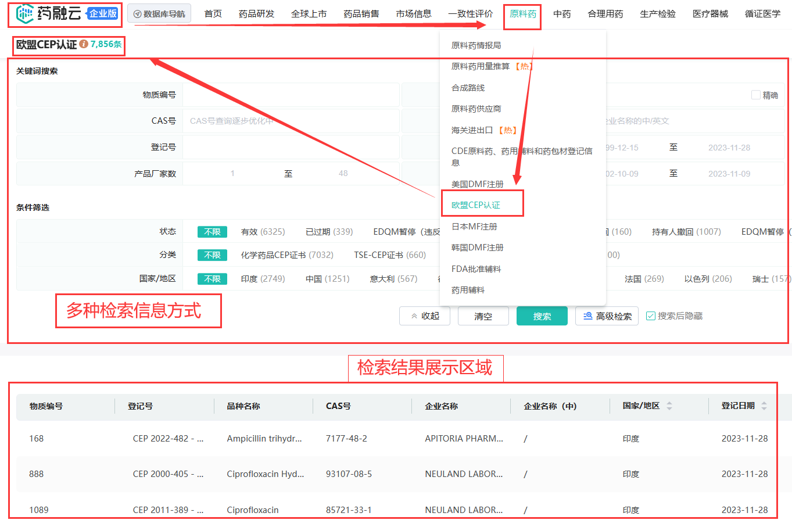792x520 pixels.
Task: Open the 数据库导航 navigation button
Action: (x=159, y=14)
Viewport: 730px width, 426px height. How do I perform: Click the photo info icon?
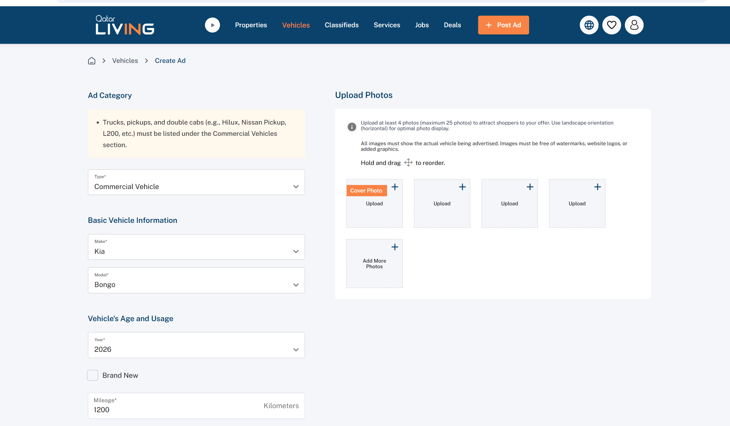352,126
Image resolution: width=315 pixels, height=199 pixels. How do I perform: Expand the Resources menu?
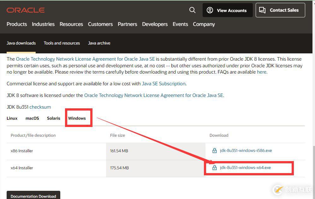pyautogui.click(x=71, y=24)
--
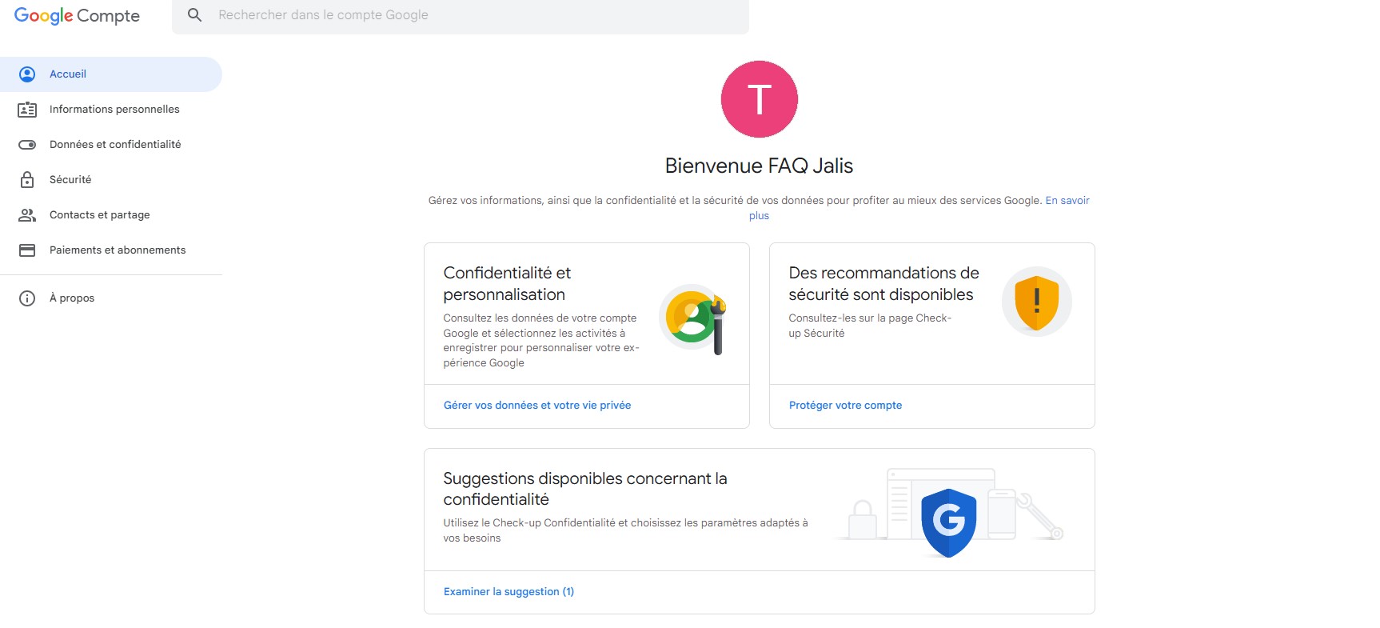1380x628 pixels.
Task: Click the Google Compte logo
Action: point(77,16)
--
-- TASK GOAL --
Rewrite the rows from the line with "792x520 pixels." up to and including the line with "pyautogui.click(x=71, y=24)", replacing "Resources menu" with "Settings menu" and changing nothing else. Leave the pictures out of your answer.

-- WRITTEN ANSWER --
792x520 pixels.
Task: Open the 数据库导航 navigation button
Action: (x=159, y=14)
Viewport: 730px width, 426px height. How do I perform: Click the photo info icon?
352,126
Image resolution: width=315 pixels, height=199 pixels. How do I perform: Expand the Settings menu?
pyautogui.click(x=71, y=24)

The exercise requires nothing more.